Há quem defenda que empresas
pequenas são totalmente diferentes das empresas grandes quando o assunto é gestão. Volta e
meia ouço de pequenos empresários pérolas do tipo “mas aqui não funciona como uma
empresa grande, somos pequenos”. É claro e obvio que uma empresa pequena não
funciona como uma empresa grande. O impacto de cada decisão tomada e o custo
dessas decisões tem diferenças proporcionais absurdas. Mas existem princípios
de negócio que não dependem do porte da empresa, então a resposta à pergunta "são diferentes?" pode ser "sim e não" - ter um plano de negócios que considere o investimento e o retorno no
curto e no longo prazo, escolher as pessoas certas pra dar suporte ao trabalho
(e nesse caso não importa se estamos falando de 2 pessoas ou de 50), jamais
misturar o recurso da empresa com os recursos pessoais, definir claramente quem
são seus concorrentes e investir pra superá-los são só alguns exemplos de como
o que serve pra uma realidade serve também pra outra. Só que o micro empresário
nem sempre olha pra isso, fica preso na sua própria “pequenez”. E vai tocando o
negócio de ouvido, sem muito planejamento, mensurando o curto prazo e reagindo ao invés de AGIR frente ao
humor do seu mercado.
A diferença mais gritante entre
uma empresa grande e uma empresa pequena talvez esteja no chamado JOGO DE
CINTURA, obviamente necessário nos dois ambientes, só que sob perspectivas bem diferentes.

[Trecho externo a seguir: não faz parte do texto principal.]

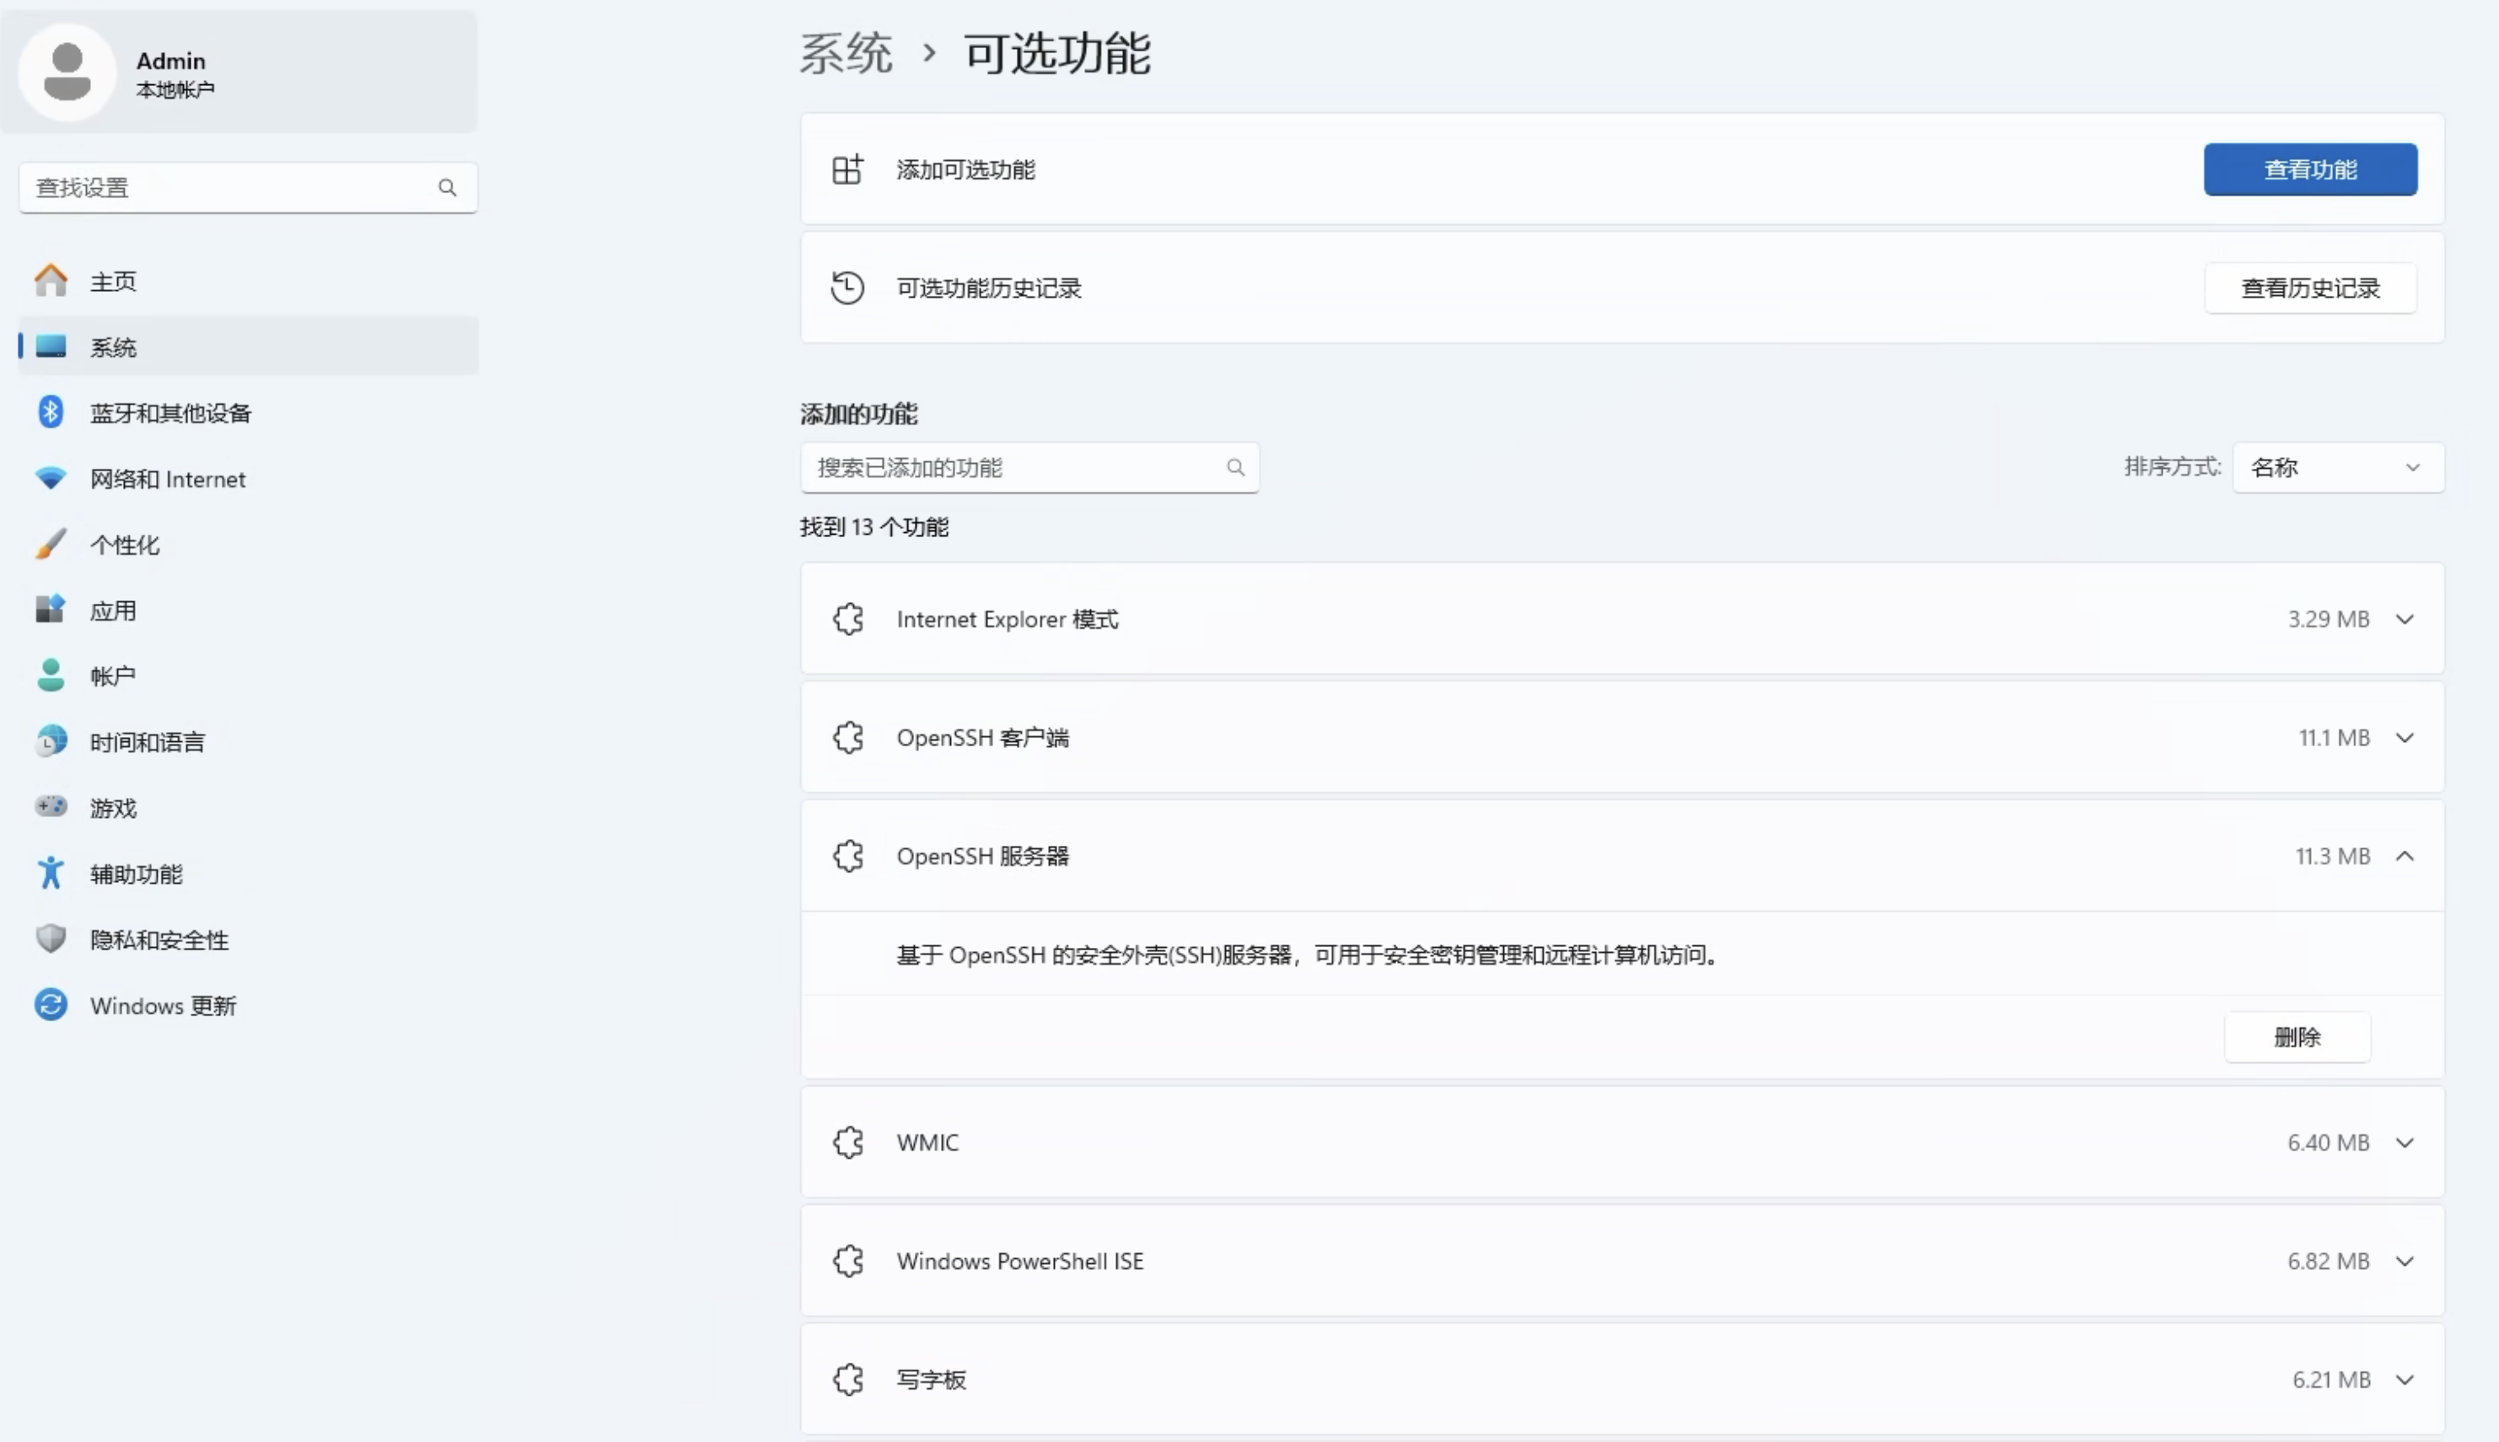Viewport: 2499px width, 1442px height.
Task: Click 删除 to remove OpenSSH server
Action: click(2297, 1037)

Numa grande empresa, tomar decisões significa ter que lidar com um pacote que
envolve opiniões, visões de negócio e ambições diferentes das suas. Tudo isso
levando em conta o impacto financeiro e o resultado esperado no curto, médio e longo prazo (e nesse ponto,
nem sempre as pessoas que decidem enxergam da mesma forma). Numa empresa
pequena, principalmente onde quem decide é o dono e talvez mais uma pessoa ou duas,
as decisões ocorrem o tempo todo, em tempo recorde e com bem menos interferências. Em compensação, no instante seguinte, o impacto
financeiro sobre uma decisão mal tomada pode definir a continuidade ou não do
negócio e também a saúde financeira do próprio dono.

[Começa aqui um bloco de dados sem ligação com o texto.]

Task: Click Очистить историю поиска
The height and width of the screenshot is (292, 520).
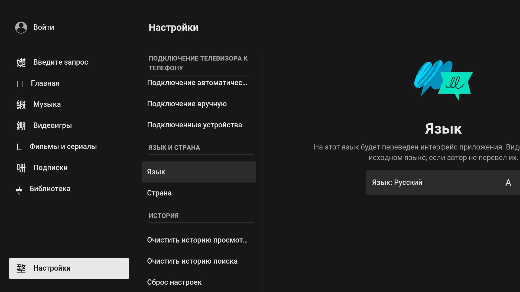Action: [x=192, y=261]
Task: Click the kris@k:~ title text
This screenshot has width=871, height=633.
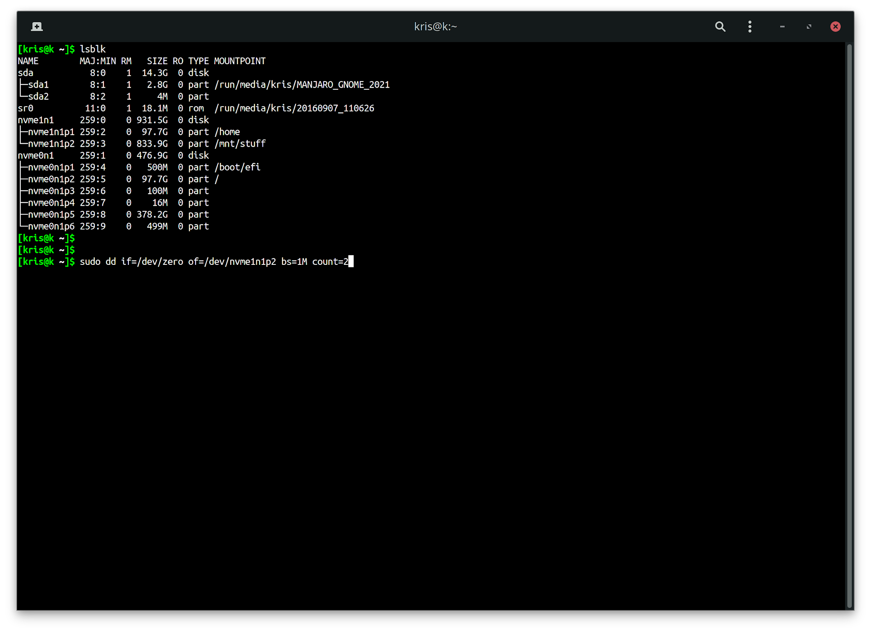Action: 435,26
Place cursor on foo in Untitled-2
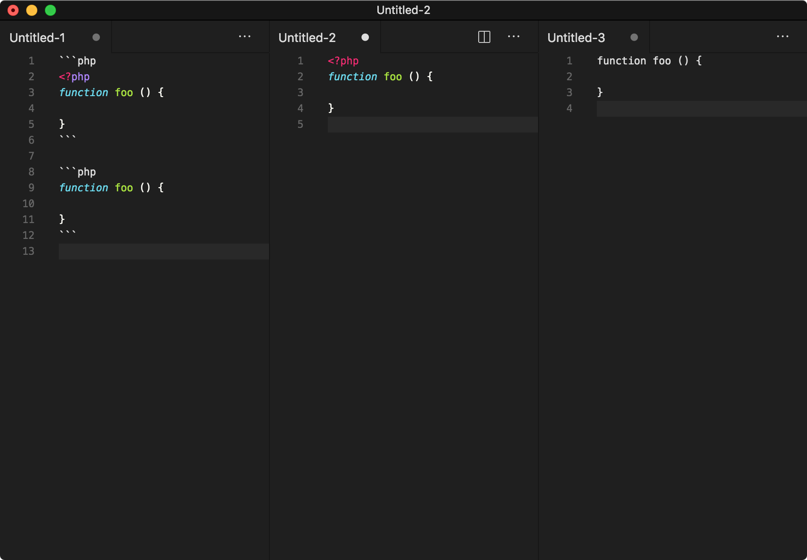 coord(393,77)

Creio que o ponto mais bizarro
e mais importante, pra variar, chama-se pessoas – numa grande empresa, reter talentos faz
parte do jogo e isso é feito por meio de promoção ou engajamento em projetos
novos, conforme avaliações de desempenho. Mas na realidade do dia a dia o
impacto da perda de um talento pode ser rapidamente corrigido caso já se tenha um
processo prévio de reposição (banco de talentos). Por isso, uma equipe dentro
de uma grande corporação tende a ser menos vulnerável à derrapadas de gestão no
lidar com pessoas (um gestor fraco ainda pode passar anos escondido por detrás
do turn over da sua equipe,
infelizmente). Mesmo que se erre com as pessoas, no final o trabalho será feito
por outro, tendo a equipe absorvido a mudança rapidamente (isso não quer dizer necessariamente que o resultado apareça, isso é
outra coisa). Já numa empresa pequena, movida por poucas pessoas, a
necessidade de retenção também existe, porém a avaliação de performance é menos
formal, pautada no dia a dia e o reconhecimento se dá na remuneração. Aqui, o
impacto de uma atitude errada com pessoas pode custar a performance de um mês inteiro de faturamento. Nesse caso, vale um
princípio muito falado em empresas grandes, mas cujo discurso raramente vira
prática cultural – demore o tempo que for pra fazer uma boa contratação. Contratando
bem, a chance de ter que demitir é vai ficando remota – em empresa pequena é o que muitas vezes difere um resfriado de uma pneumonia. É questão de sobrevivência.